While there are significant advantages to ownership as tenants by the entirety, certain situations limit those advantages.  In the case of divorce, tenancy by the entireties immediately converts the ownership into tenants in common.  This could be problematic if one spouse has creditor challenges as that person’s share of the property would immediately be subject to execution by the creditors.  As mentioned above, tenancy by the entireties is a useful probate avoidance tool, however, similar to divorce, tenancy by the entirety ownership terminates at death and the property vests solely in the surviving spouse.  The property could suddenly be exposed to the surviving spouse’s creditors.

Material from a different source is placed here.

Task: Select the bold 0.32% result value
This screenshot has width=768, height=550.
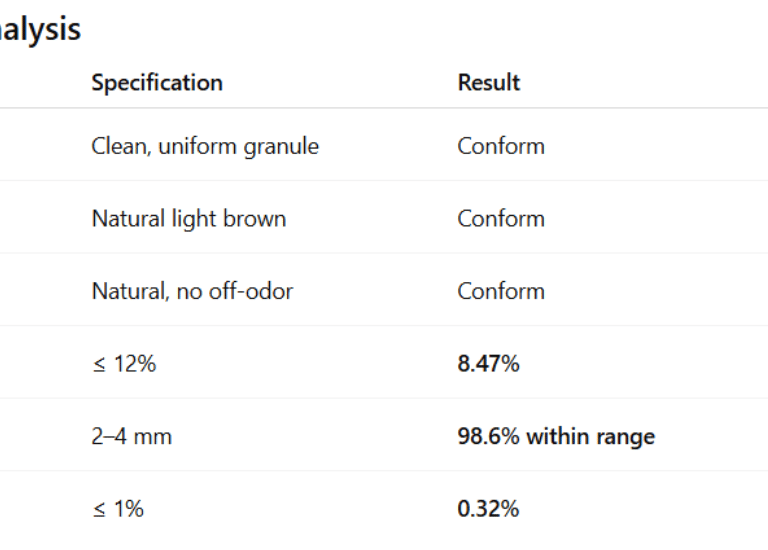Action: 488,509
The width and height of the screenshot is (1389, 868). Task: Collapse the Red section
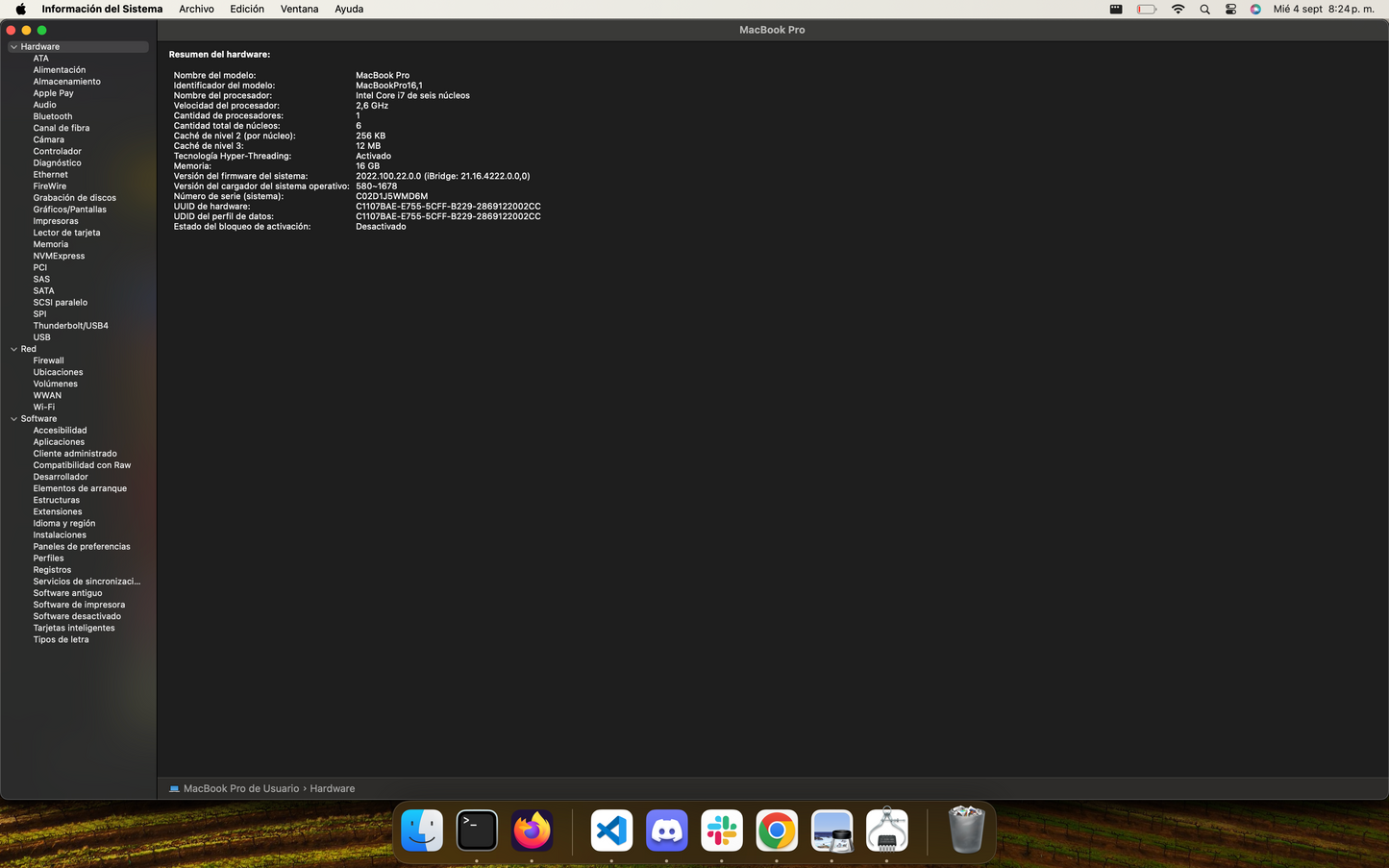point(13,349)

Also, tenancy by the entireties, like joint tenancy, might result in the accidental disinheritance of intended heirs.  For example, surviving spouse remarries, deeds the real estate to the new spouse as TBE, and then dies first, the children from the first marriage would receive nothing from the real estate.

It is important to remember that Florida law also recognizes ownership as tenants by the entirety as to personal property.  A thorough analysis of the case law on personal property is beyond the scope of this article, however common assets include stock certificates, LLC interest, vehicles, tax refunds.  In this author’s experience, personal property is often vulnerable for objection to an ownership claim as tenants by the entirety.  For example, some banks do not permit TBE accounts or the account owners may have checked the box for a “joint” account instead of a “TBE” account as it is common to think of bank accounts as joint or individual, not TBE.  The Florida Supreme Court commented in Beal with regard to bank accounts, “the problems in proof are compounded by a lack of uniform documentation to assist the inquiry into what form of tenancy the married couple had intended to establish.” 780 So. 2d at 55.  The same is true for titles to cars or boats and other assets.

The next time a file lands on your desk involving Florida real estate owned by a married couple, stop and take a close look at the deed.  It may not be immediately evident that ownership is held as tenants by the entirety because of the presumption and lack of formal requirements to create the tenancy by the entireties.  However, determining the status of the title may have an important impact on the issues under review in light of the advantages and disadvantages of TBE ownership.